Kurzweil argues that the next step in the evolution of the human neocortex - the outer layer of the brain which has been slowly growing in size over the millennia and which is associated with higher thinking, creativity, music, art and science - will be connectivity with the cloud. In the cloud there will be a "synthetic human neocortex" to which we will be able to connect via computers implanted in our heads. This will allow higher levels of abstraction and increased intelligence, he said.
If this seems strange, it's only because human beings are hardwired to think linearly, not exponentially, he argued.
On the rather more down-to-earth matter of how businesses should be preparing for the new era of mass interconnectivity, popularly known as Industry 4.0, he said organisations should look at every aspect of what they do in the light of rapid change.
"Every industry should look at the Law of Accelerated Returns [the exponential rate of technological change] as it effects every parameter of the business."
He gave the example of an ebook company with which he was involved a few years ago.
"We looked at what is going to happen with display resolutions, telecoms speeds, the power of mobile computing, where mobiles would go three or four years later, and because I'm human I think in a linear fashion I couldn't help thinking 'woah, mobile devices are going to be that powerful in four years?', but that's exactly what happened.
"You really need to go through this discipline to see where your business will be," he said, adding that the world will be a lot more customer centric in four years than it is today, and that interfaces will be more seamless and interactive, with natural language coming more to the fore and inconvenient online forms dying out.

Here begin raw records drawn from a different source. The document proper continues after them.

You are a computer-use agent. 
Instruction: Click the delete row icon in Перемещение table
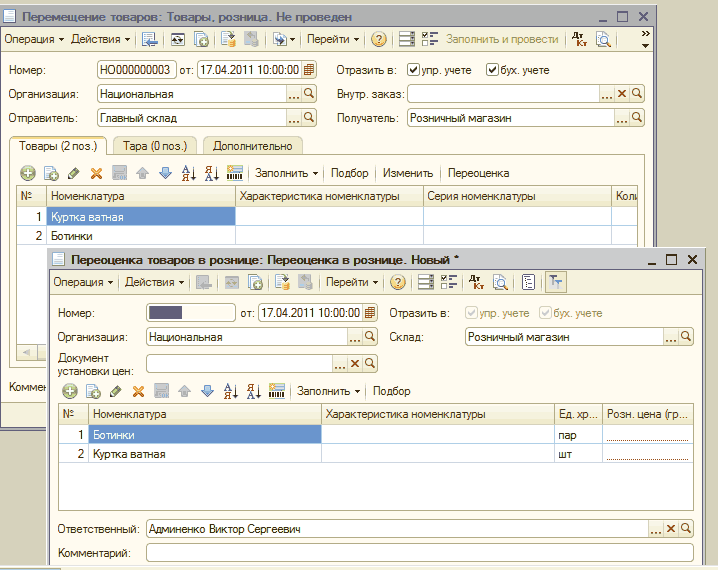(96, 173)
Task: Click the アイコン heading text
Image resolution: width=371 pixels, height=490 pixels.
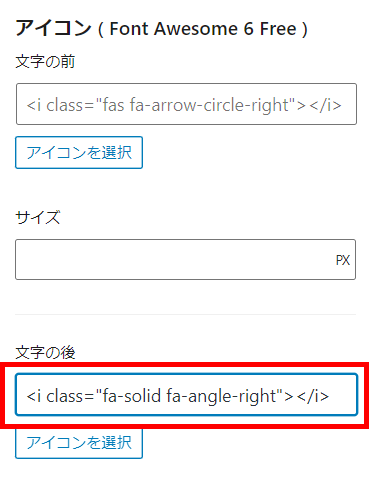Action: point(53,28)

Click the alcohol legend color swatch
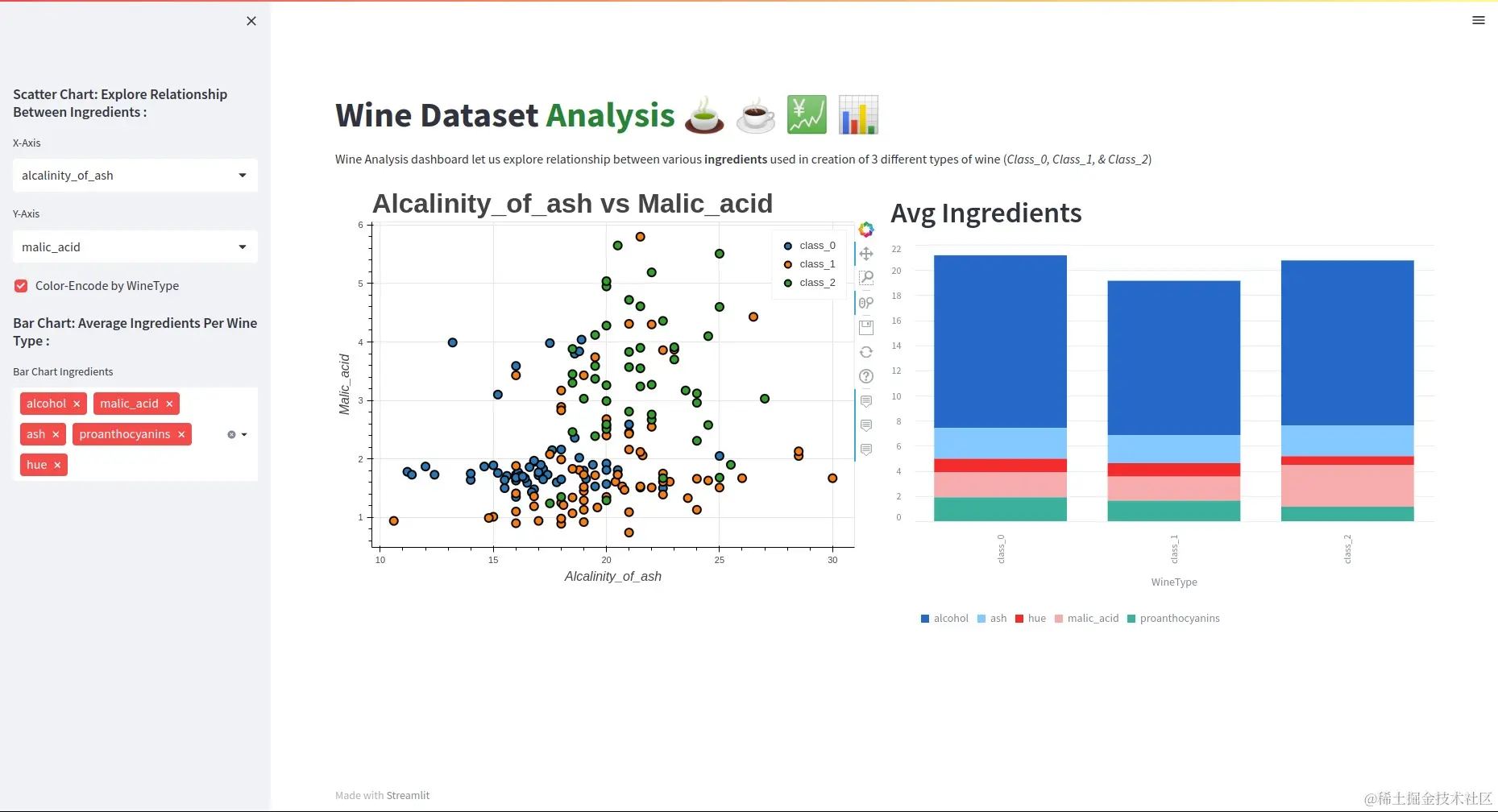(925, 619)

Asked about what sort of companies he would invest in, Kurzweil (pictured above) said he would look for certain characteristics.
"A willingness to change, and to cannibalise your own products and technologies, not to become over-reliant on success of one product... Google's page rank algorithm was one of the greatest in history but Google realised like other bold companies they couldn't rely on one algorithm or one model."
He added: "The pace of change is faster and faster. An idea that works this year won't necessarily work next year. When I started in technology a generation of technology was about 20 years; now it's two years. It's very quick and you can't rest on your laurels."